西部謙司 フットボール・ラボ

「幸せか?」と札幌に問われた気がした聖地・厚別での激闘

サッカーはどうあるべきか。どうだったらハッピーになれるか。札幌はいつもそれを問いかけてくる稀有なチームですし、そういうチームがJリーグにあることは有難いような気持ちになります。(本文より抜粋)

サッカーの魅力満載だった札幌vs川崎 

ようやく秋らしく。気分よく散歩していたところ、小学生ぐらいのときに流行った歌が頭の中で回り始めました。なんでこの歌なの()? 自分でも驚くド演歌でした。しかも、好きだったわけでもない。それなのに歌詞を全部覚えていたので二度驚きました。

著作権の問題があるので歌詞は引用しませんが、まあよくある女の一途な気持ちを歌ったものです。ただ、よく考えてみるとけっこう凄い歌詞といいますか、今の若い人が聴いたら「病的」と思うでしょうね。私でも精神科に診てもらったほうがいいのではないかとすすめたくなりそうなレベルですから。

50年ぐらい経過すると、社会の価値観は変わるものだなと思いました。当時もね、特殊な部類ではあったと思うんですよ。けれども大ヒット曲だったわけですから共感する人はたくさんいたわけです。今、この歌詞だったらヒットもしないでしょうし、病気を疑われるかもしれない。それぐらい価値観というものは変わっているわけです。
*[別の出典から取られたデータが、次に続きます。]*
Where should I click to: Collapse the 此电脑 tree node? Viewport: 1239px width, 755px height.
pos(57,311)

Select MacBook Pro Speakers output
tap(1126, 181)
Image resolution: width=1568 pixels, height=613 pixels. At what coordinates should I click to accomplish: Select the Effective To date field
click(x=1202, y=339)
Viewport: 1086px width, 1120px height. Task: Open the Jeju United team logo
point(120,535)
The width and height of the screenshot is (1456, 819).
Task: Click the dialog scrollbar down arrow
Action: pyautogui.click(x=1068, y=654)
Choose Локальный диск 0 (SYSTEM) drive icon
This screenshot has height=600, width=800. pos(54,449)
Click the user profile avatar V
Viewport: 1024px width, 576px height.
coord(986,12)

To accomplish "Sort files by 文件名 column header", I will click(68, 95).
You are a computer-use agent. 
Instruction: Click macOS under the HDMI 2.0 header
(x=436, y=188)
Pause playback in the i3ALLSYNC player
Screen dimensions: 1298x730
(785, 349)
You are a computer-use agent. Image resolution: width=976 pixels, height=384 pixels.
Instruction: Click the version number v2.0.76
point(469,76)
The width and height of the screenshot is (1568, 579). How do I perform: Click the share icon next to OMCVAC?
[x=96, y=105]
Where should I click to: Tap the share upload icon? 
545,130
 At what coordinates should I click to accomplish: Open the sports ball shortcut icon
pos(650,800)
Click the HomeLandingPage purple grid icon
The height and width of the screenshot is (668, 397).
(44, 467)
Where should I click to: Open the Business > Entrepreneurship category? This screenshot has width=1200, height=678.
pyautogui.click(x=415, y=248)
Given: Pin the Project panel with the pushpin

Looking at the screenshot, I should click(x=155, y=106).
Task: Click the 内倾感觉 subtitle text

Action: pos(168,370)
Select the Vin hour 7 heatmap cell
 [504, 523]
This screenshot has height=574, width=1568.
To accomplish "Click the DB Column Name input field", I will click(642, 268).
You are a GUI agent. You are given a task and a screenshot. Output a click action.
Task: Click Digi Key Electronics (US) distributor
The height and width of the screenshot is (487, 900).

スポーツは20世紀に大きく発展しました。科学が進歩して産業が興り、先進国の生活レベルが右肩上がりに良くなっていくのと並行してスポーツも繁栄してきました。プロはとくに勝負の世界ですから、弱肉強食の競争原理が基本です。勝つために懸命にやる、その結果として競争は激化し、より優れた者が残っていく。オール・オア・ノッシングですね。

しかし、21世紀も5分の1を過ぎた現在、価値観は変わりつつあります。我々が学生のころは、スポーツといえば根性論がまだ幅を利かせていましたし、今の基準でいえばパワハラなんか当たり前。イジメもけっこう酷いのがあったと思います。昔はそれが普通ですから、そのうえでの勝利はもちろん称えられていました。たぶん今は違うと思います。間違った過程のうえに築かれた栄光は間違いとされるでしょう。昔は些細な事とされてきたパワハラのほうが今では勝利より重大事です。

皆で競争して、勝者を目指して、一途につき進んでいった過去は、現在の目で見れば「病的」かもしれないわけで。そして、その競争の末に皆が幸せになれるわけではないこともわかってしまった。勝者でさえ幸せでないかもしれない。

前置きがずいぶん長くなりました。第31節の北海道コンサドーレ札幌4-3川崎フロンターレの感想でございます。この試合は札幌が年に何回かみせてくれるサッカーの魅力満載の内容でした。そして、こう問われているように感じたのです。「幸せなのか?」と。

札幌のような稀有なチームがJリーグにいることのありがたさ

札幌を率いるミハイロ・ペトロヴィッチ監督はご存知のとおりJリーグの名将です。同時にリーグ優勝したことがない無冠の帝王でもあります。

ミシャ監督が率いたサンフレッチェ広島や浦和レッズは優勝していてもおかしくないチームでした。ただ、優勝できなかった理由もだいたいわかっています。